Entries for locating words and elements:
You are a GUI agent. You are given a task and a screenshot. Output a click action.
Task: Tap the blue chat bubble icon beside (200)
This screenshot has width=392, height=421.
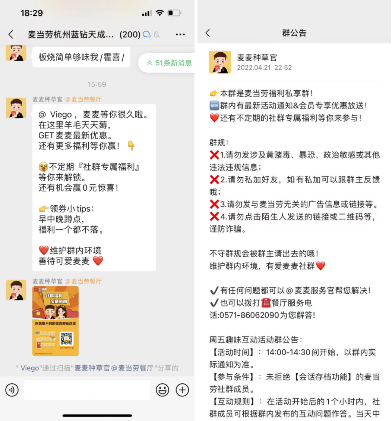coord(147,34)
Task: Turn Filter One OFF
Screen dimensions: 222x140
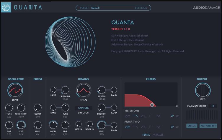Action: [x=128, y=116]

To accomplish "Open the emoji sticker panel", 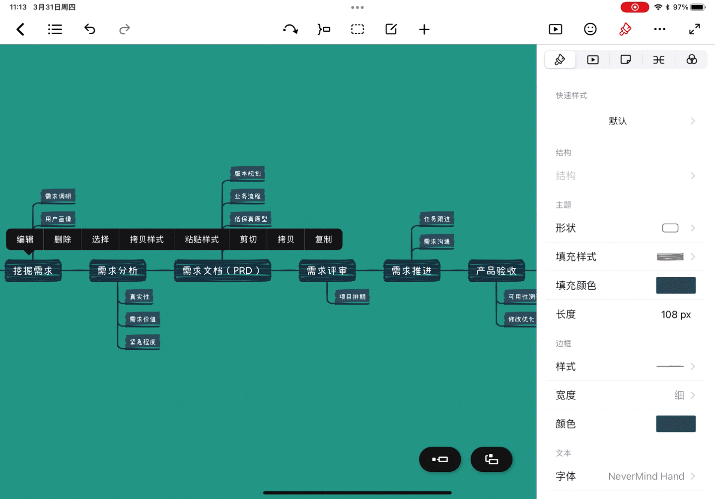I will (590, 29).
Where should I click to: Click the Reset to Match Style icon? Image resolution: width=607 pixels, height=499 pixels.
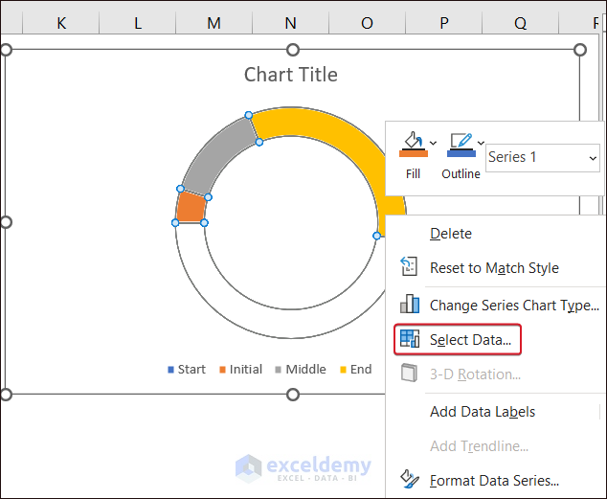409,267
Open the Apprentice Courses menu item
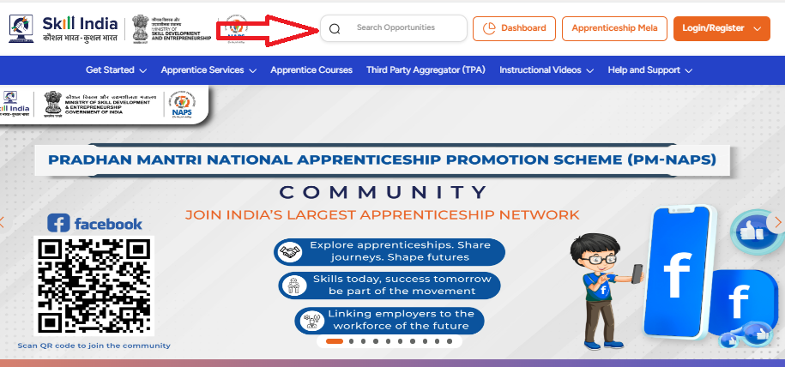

__Written exercise__
Update the listing from the line that contains "Where should I" through the end of the listing, replacing "Reset to Match Style" with "Restore Default Style" and leaving everything else unchanged. Leave the pictures out of your answer.

__Result of this exercise__
Where should I click to: Click the Restore Default Style icon? Image resolution: width=607 pixels, height=499 pixels.
409,267
Open the Apprentice Courses menu item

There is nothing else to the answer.